While search and rescue is one of the Coast Guard's most well-known missions, crews do much more than save mariners in peril.

Promoting safe boating practices is a key objective to help prevent an incident at sea. The Coast Guard investigates maritime accidents,  merchant vessels, offshore drilling units, and marine facilities. Additionally, the Coast Guard is responsible for licensing mariners, documenting U.S. flagged vessels, and implementing a variety of safety programs.

Despite our best efforts, mariners sometimes find themselves in harm's way. When they do, the Coast Guard has a proud tradition of immediate response to save lives and property in peril. To be part of our search and rescue team, it takes more than physical ability. You'll also need that special desire and bravery with which heroes are born.

As a leading U.S. representative to the International Maritime Organization, a part of the United Nations, the Coast Guard is the driving force behind shipping safety, pollution prevention, and mariner training and certification standards.A Coast Guardsman swims toward a mock victim in the water.

Commercial vessels are not the only boats on the water - more than 76 million recreational boaters share this space as well.
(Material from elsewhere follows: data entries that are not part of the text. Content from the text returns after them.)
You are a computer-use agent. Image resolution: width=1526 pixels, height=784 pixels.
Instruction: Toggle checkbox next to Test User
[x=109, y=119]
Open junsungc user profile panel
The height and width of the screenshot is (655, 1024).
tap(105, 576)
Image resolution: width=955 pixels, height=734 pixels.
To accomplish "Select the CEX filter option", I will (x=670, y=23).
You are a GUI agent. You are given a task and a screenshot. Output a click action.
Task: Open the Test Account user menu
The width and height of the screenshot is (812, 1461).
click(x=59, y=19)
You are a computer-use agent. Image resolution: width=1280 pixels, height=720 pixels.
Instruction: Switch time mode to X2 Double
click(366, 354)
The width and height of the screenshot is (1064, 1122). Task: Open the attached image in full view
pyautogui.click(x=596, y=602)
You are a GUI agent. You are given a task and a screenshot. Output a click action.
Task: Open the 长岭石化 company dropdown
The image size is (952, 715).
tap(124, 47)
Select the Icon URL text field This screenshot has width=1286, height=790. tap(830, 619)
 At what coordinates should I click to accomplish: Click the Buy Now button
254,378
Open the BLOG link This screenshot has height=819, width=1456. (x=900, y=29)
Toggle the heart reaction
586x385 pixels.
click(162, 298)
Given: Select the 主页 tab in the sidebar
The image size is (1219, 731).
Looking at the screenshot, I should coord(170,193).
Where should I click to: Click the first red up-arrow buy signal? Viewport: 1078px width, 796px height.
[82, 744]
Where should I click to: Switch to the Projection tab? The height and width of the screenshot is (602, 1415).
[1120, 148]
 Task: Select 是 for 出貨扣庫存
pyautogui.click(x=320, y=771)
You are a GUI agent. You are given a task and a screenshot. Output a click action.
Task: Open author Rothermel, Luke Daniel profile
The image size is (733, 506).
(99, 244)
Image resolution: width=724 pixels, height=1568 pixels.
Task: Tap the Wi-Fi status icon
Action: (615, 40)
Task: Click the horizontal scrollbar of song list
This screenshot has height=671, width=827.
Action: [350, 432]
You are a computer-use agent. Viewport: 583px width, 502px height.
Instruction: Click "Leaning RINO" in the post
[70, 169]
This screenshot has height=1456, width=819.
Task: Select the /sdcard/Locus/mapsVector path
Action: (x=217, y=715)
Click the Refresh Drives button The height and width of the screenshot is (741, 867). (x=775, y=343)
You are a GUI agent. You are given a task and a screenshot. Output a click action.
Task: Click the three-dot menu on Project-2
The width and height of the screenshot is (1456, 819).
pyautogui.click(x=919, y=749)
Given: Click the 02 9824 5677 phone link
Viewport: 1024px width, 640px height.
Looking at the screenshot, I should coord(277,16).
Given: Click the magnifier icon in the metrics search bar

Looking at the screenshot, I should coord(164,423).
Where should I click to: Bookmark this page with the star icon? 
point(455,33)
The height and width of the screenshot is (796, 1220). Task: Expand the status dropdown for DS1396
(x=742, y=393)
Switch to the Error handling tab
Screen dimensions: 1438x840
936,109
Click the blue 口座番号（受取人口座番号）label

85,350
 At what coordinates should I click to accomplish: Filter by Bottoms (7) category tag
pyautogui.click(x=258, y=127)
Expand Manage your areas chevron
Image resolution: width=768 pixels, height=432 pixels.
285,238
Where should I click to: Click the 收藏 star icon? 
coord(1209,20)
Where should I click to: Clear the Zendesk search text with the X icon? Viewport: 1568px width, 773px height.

Our 35,000-person civilian volunteer branch called the Coast Guard Auxiliary plays a central role in recreational boating safety providing recreational boat inspections and teaching life jacket safety across the country.

Coast Guard activities in support of maritime safety are inseparable from those we perform to protect the marine environment and economic waterways. The integration of stewardship, safety and security has saved many lives and helped secure our national security.